Soldiers, Politicians, and Civilians. Reforming Civil-Military Relations in Democratic Latin America

Martes 22 de mayo de 2018, a las 19:00
Sala 24.104 (Primera planta). Edificio Mercè Rodoreda 24

David Pion-Berlin (University of California)
Rafael Martínez (Universitat de Barcelona

Presenters: Carlos Malamud (Real Instituto Elcano) & Narcís Serra (IBEI)

Are interactions between soldiers, politicians, and civilians improving? Every nation has to come to grips with achieving a more enduring harmony between government, the armed forces, and society if it aspires to strengthen its democracy. While there is an abundance of studies on civil-military affairs, few examine all three of these actors, let alone establish any standards with which to assess whether progress is being made.

This ambitious book devises a novel framework equipped with six dimensions, each of which opens a unique window into civil-military affairs, and which form a more integrated view of the subject. Those dimensions are accompanied by a set of benchmarks and metrics that assess progress and compare one country against another. The framework is applied to case studies of Argentina, Brazil, Chile, and Uruguay, with the conviction that insights could be gleaned that may be relevant elsewhere. Ultimately, by unpacking the civil-military relation into its various dimensions, this study has shed light on what it takes to transform what was once a politically-minded military into an organization dedicated to serving a democratic state and society.


David Pion-Berlin is a Professor of Political Science at the University of California, Riverside.  He is a Latin Americanist widely known for his research and writings on civil-military relations, defense, security, and human rights.

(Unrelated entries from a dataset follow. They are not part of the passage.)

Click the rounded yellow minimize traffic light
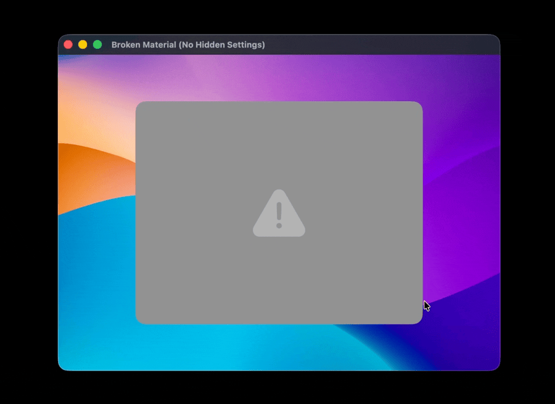 [82, 44]
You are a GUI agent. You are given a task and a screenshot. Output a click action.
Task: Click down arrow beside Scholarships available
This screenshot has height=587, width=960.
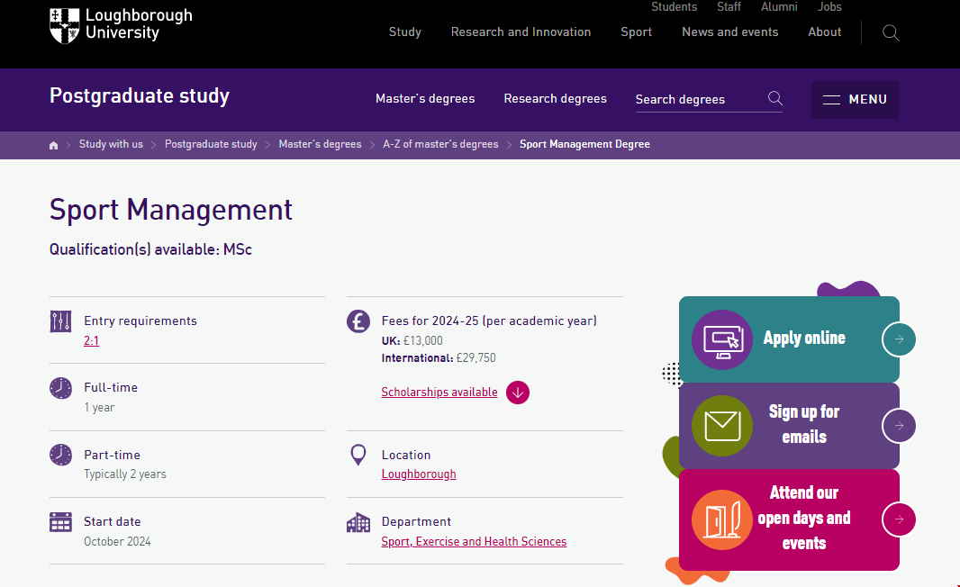[518, 393]
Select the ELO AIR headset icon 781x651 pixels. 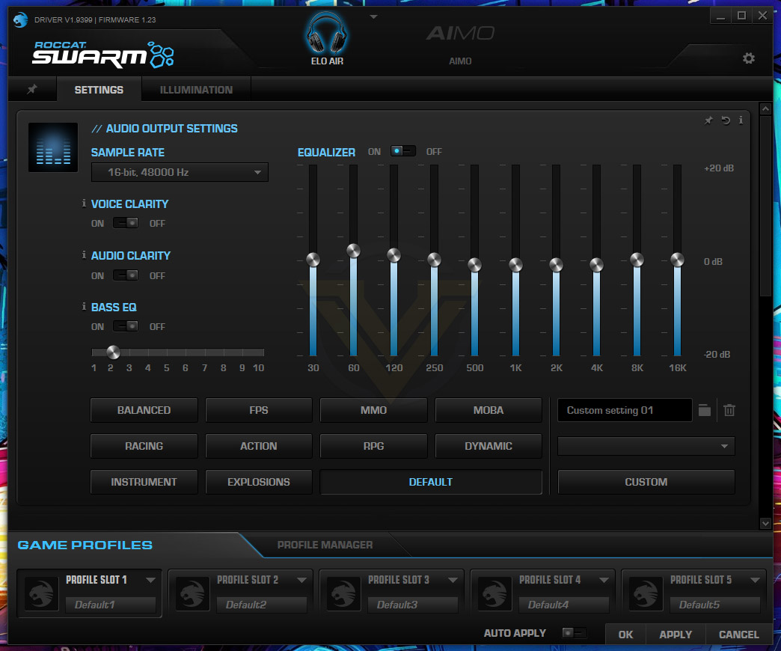click(326, 34)
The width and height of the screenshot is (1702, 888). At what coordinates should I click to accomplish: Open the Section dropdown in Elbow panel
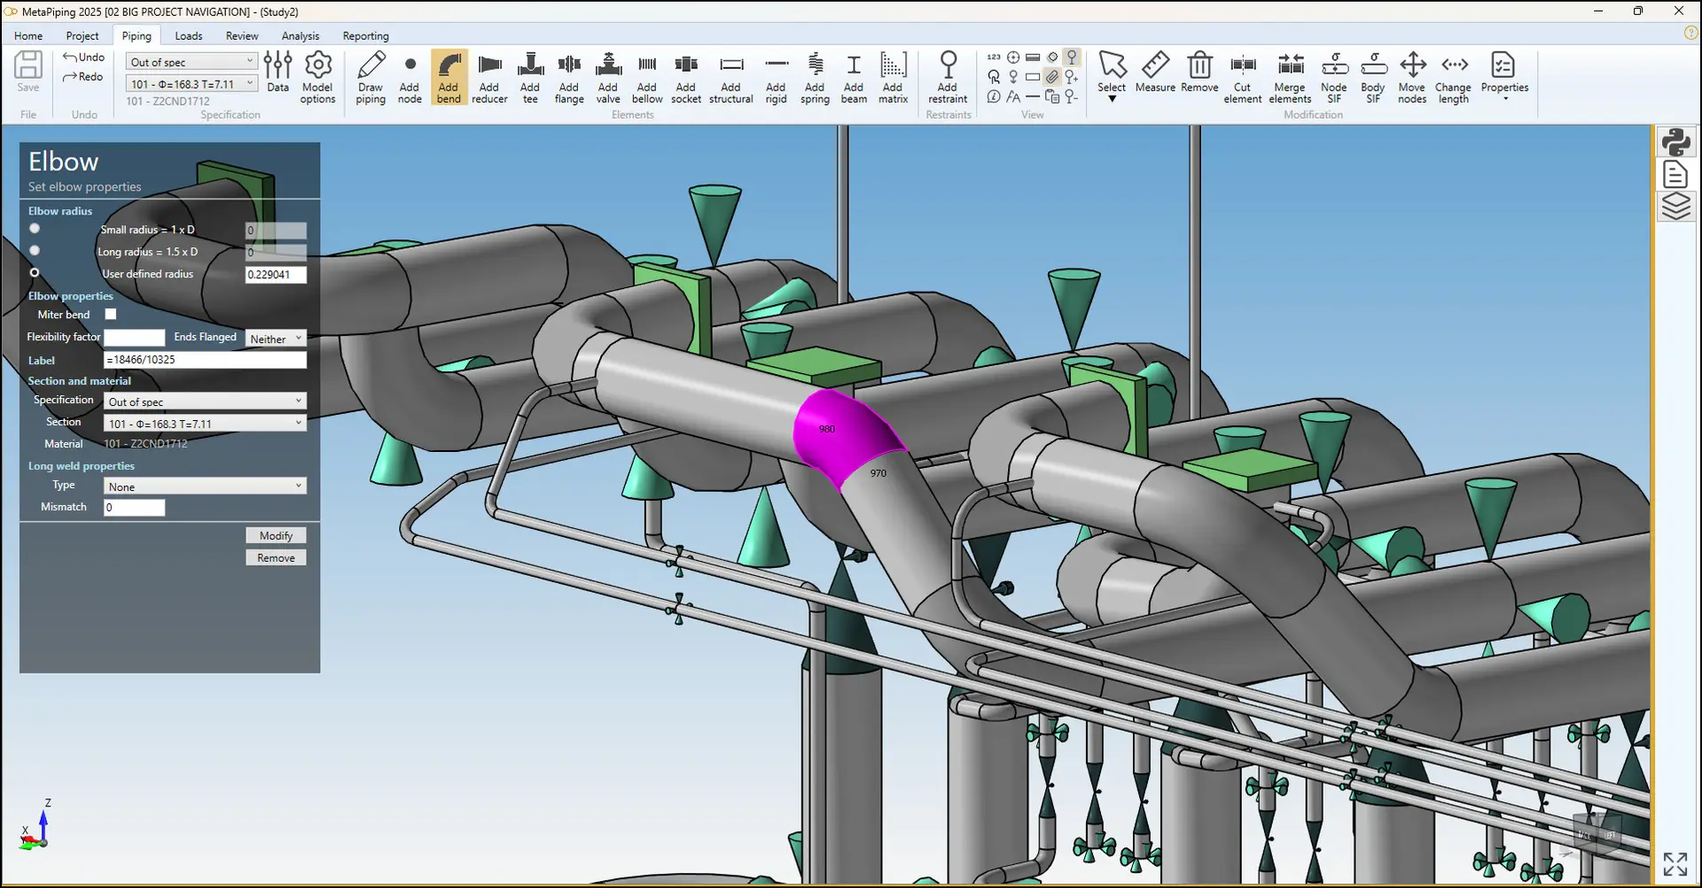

Among his recent publications are: Soldiers, Politicians, and Civilians: Reforming Civil-Military Relations in Latin America (co-authored with Rafael Martínez) New York: Cambridge University Press, 2017; Military Missions in Democratic Latin AmericaNew York: Palgrave Macmillan 2016; Organización de la defensa y control civil de las Fuerzas Armadas en América Latina (co-edited with José Manuel Ugarte) Buenos Aires: Ediciones Jorge Baudino, 2013. His articles have appeared in such journals as Comparative Politics, Comparative Political Studies, International Studies Quarterly, The Journal of Democracy, The Latin American Research Review, Latin American Politics and Society, The Journal of Latin American Studies, Armed Forces and Society, The Human Rights Quarterly, Studies in Comparative International Development, and others. He is a Fulbright Scholar and the recipient of numerous other grants and fellowships, and former co-director of the LASA section on Defense, Public Security and Democracy. 

Rafael Martinez is Professor of Political Science (University of Barcelona).  He has been research Fellow at University of Pau (France), FNSP (Paris, France) and the University of California-Riverside (USA).  He has received the National Prize of Research given by the Ministry of Defence of Spain (2002).  His main publications are: Los mandos de las Fuerzas armadas españolas del siglo XXI, Madrid, CIS, 2007 (Best Book Award 2008 for the Spanish Association of Political Science); “Objectives for democratic consolidation in armed forces” in David Mares & Rafael Martínez (eds.) Debating Civil-Military Relations in Latin America, Brighton, Sussex Academic Press, 2013 (Best Chapter Award 2015 for the Spanish Association of Political Science); “Subtypes of coups d’état: recent transformations of a 17th century concept” Revista CIDOB d’Afers Internacionals n.108 (Best Article Award 2015 for Defense, Public Security and Democracy Section of Latin America Studies Association).